# Efficiently Extendible Mappings for Balanced Data Distribution

## Abstract

In data storage applications, a large collection of consecutively numbered data "buckets" are often mapped to a relatively small collection of consecutively numbered storage "bins." For example, in parallel database applications, buckets correspond to hash buckets of data and bins correspond to database nodes. In disk array applications, buckets correspond to logical tracks and bins correspond to physical disks in an array. Measures of the "goodness" of a mapping method include: (1) The time (number of operations) needed to compute the mapping. (2) The storage needed to store a representation of the mapping. (3) The balance of the mapping, i.e., the extent to which all bins receive the same number of buckets. (4) The cost of relocation, that is, the number of buckets that must be relocated to a new bin if a new mapping is needed due to an expansion of the number of bins or the number of buckets.
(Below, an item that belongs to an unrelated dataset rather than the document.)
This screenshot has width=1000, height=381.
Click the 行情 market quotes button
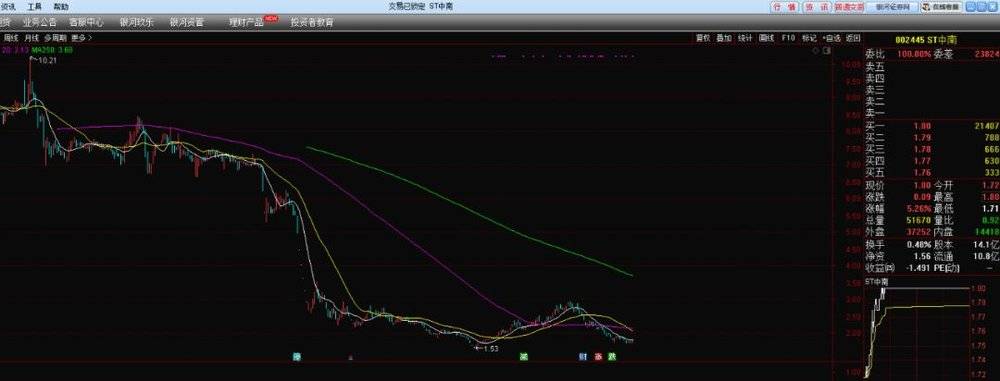(784, 6)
One contribution of this paper is to give a new mapping method, the Interval-Round-Robin (IRR) method. The IRR method has optimal balance and relocation cost, and its time complexity and storage requirements compare favorably with known methods. Specifically, if m is the number of times that the number of bins and/or buckets has increased, then the time complexity is O(log m) and the storage is O(m2). Another contribution of the paper is to identify the concept of a history-independent mapping, meaning informally that the mapping does not "remember" the past history of expansions to the number of buckets and bins, but only the current number of buckets and bins. Thus, such mappings require very little information to be stored. Assuming that balance and relocation are optimal, we prove that history-independent mappings are possible if the number of buckets is fixed (so only the number of bins can increase), but not possible if the number of bins and buckets can both increase.